Dane te potwierdzają nadal dobrą koniunkturę w handlu detalicznym na początku, pomimo wysokiej inflacji i zaspokojenia części potrzeb konsumenckich gospodarstw domowych
(np. sprzęt RTV, AGD, meble). Lepszym wynikom sprzedaży nadal przeciwdziała niewystarczająca liczba wyprodukowanych aut, z powodu braku komponentów elektronicznych. Czynnik ten szybko nie ulegnie złagodzeniu. Dane styczniowe naszym zdaniem pokazują nadal niezłą skłonność do konsumpcji gospodarstw domowych, aczkolwiek dynamika r/r sprzedaży detalicznej będzie się stopniowo obniżała, wraz z wygasaniem efektu niskiej bazy odniesienia, niższym niż przed rokiem wzrostem płac w ujęciu realnym oraz wyczerpaniem się oszczędności zgromadzonych podczas okresów obostrzeń. Oceniamy wpływ tarczy inflacyjnej oraz zmian podatkowych w Polskim Ładzie (po ich uporządkowaniu) jako niepewny. Nasza prognoza spowolnienia wzrostu konsumpcji w sektorze gospodarstw domowych do 4,8% r/r w 2022 r. z 6,2% r/r pozostaje na ten moment aktualna.
Produkcja budowlano-montażowa wzrosła w styczniu aż o 20,8% r/r po wzroście o 3,1% r/r w grudniu,
co stanowi bardzo pozytywną niespodziankę. Spośród składowych tych danych najmocniej wzrosła wartość produkcji budowlanej budynków (o 39,0% r/r), aczkolwiek przyspieszenie odnotowano także w przypadku produkcji infrastrukturalnej (budowa obiektów inżynierii lądowej i wodnej, roboty budowlane specjalistyczne). Ten dobry odczyt traktujemy jednak jako jednorazowy (one-off) i nie ulegają zasadniczo zmianom nasze oczekiwania na przyszłość. Spowalnia bowiem wzrost liczba mieszkań, na które wydano pozwolenie na budowę oraz nadal w początkowej fazie znajduje się wdrażania nowej perspektywy budżetowej Unii Europejskiej na lata 2021-2027, tym bardziej, że nie widać sygnałów zwiększonej aktywności inwestycyjnej samorządów.

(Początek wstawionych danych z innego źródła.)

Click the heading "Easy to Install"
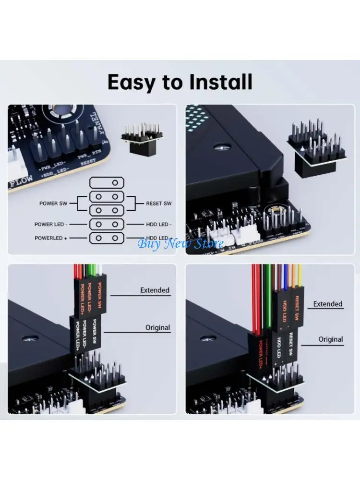pyautogui.click(x=180, y=82)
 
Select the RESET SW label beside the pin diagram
pyautogui.click(x=158, y=204)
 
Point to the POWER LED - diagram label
pyautogui.click(x=50, y=224)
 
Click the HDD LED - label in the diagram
pyautogui.click(x=158, y=224)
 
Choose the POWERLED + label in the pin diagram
pyautogui.click(x=51, y=238)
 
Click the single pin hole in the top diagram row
pyautogui.click(x=115, y=182)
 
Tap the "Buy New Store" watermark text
pyautogui.click(x=181, y=243)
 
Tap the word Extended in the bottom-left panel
pyautogui.click(x=155, y=290)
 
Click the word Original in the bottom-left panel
pyautogui.click(x=157, y=327)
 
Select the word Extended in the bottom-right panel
pyautogui.click(x=328, y=304)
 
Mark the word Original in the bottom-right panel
pyautogui.click(x=331, y=339)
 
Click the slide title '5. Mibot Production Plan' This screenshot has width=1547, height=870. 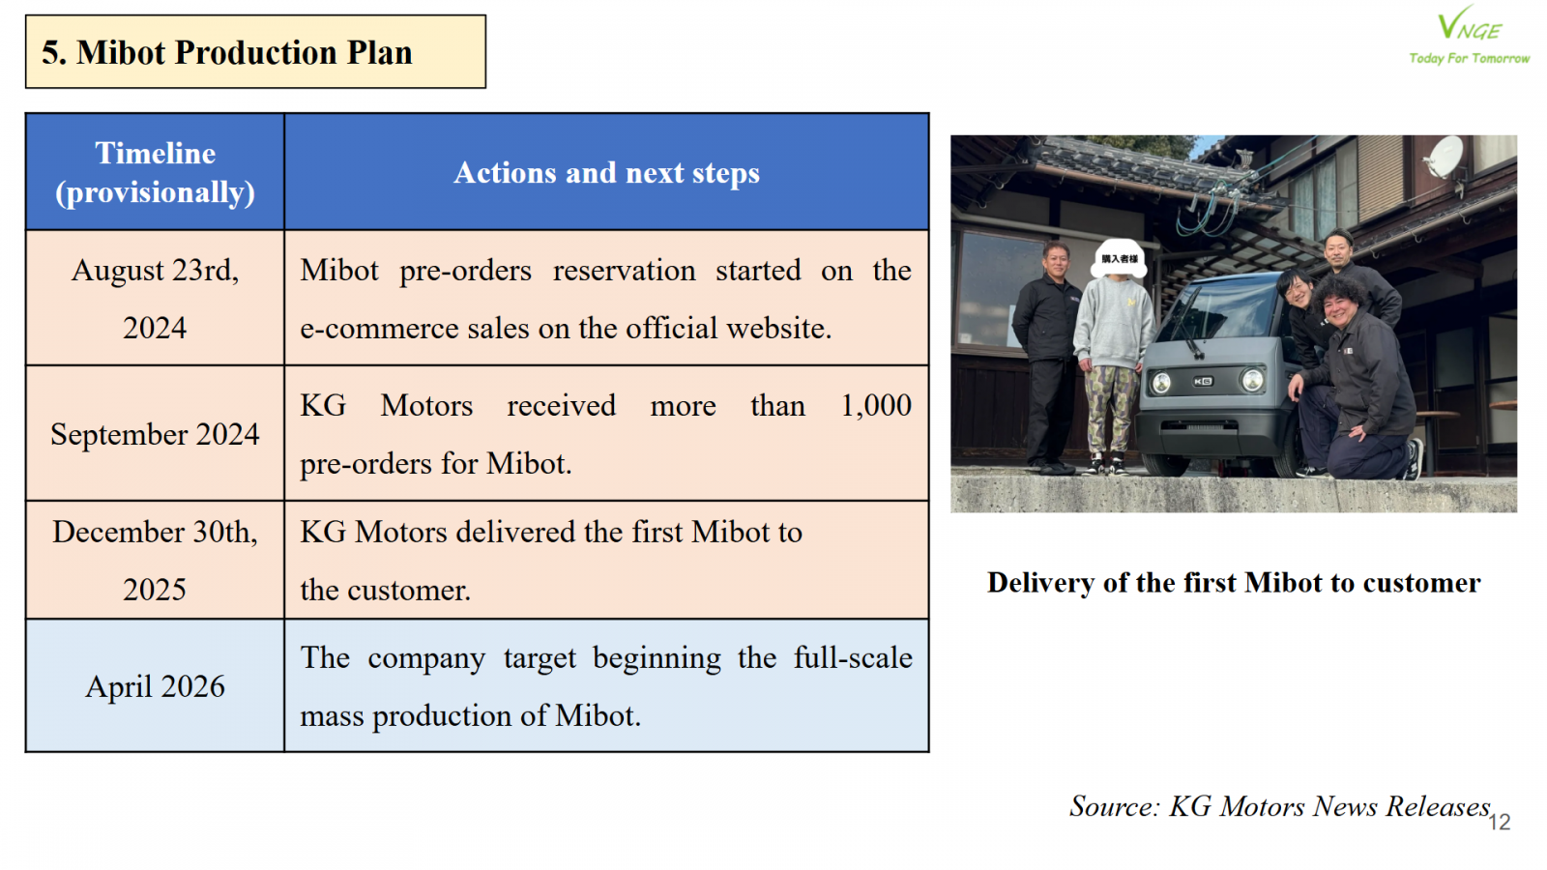[x=227, y=52]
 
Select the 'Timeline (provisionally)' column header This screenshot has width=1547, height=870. [x=155, y=172]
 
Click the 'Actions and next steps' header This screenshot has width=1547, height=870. [x=606, y=172]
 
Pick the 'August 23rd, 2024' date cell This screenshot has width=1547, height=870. [x=155, y=299]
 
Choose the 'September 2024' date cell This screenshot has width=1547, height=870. [x=155, y=434]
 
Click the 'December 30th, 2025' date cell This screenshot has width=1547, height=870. [x=155, y=560]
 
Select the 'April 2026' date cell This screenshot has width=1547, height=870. [x=155, y=686]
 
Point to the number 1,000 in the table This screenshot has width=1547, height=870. [x=876, y=406]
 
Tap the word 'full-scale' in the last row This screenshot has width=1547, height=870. [x=853, y=657]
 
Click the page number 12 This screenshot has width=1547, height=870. [x=1500, y=822]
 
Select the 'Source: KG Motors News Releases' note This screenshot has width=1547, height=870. [x=1280, y=806]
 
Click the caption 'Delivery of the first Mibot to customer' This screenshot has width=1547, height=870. [x=1234, y=583]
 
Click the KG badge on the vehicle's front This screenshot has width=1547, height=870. [x=1203, y=381]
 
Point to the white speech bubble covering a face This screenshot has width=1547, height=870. [x=1119, y=257]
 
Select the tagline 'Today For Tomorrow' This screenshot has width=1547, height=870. [x=1469, y=59]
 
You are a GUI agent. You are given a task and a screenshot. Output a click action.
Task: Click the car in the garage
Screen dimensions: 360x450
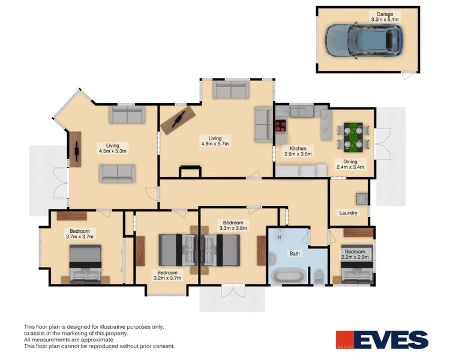click(x=363, y=40)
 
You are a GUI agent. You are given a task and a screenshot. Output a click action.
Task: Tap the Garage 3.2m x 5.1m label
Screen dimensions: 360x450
click(x=385, y=17)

Zestaw dzisiejszych danych uzupełnia bardzo dobry odczyt z piątku produkcji przemysłowej i wskazuje, że początek roku w krajowej gospodarce był mocniejszy od oczekiwań stanowiąc ryzyko w górę dla naszej prognozy wzrostu PKB w 1Q 2022 wynoszącej 5,1% r/r. Szybki wzrost gospodarczy, wysoka inflacja i jej przełożenie na wzrost płac jest zgodny ze scenariuszem dalszego zacieśniania polityki pieniężnej w Polsce. Utrzymujemy oczekiwania wzrostu stopy referencyjnej do 4,00% w tym roku, co jest prognozą niższą niż wyceniają rynki finansowe (4,50%). Spodziewamy się, że w marcu wraz z publikacją nowej projekcji makroekonomicznej Rada Polityki Pieniężnej dokona podwyżki o kolejne 0,5 pkt proc.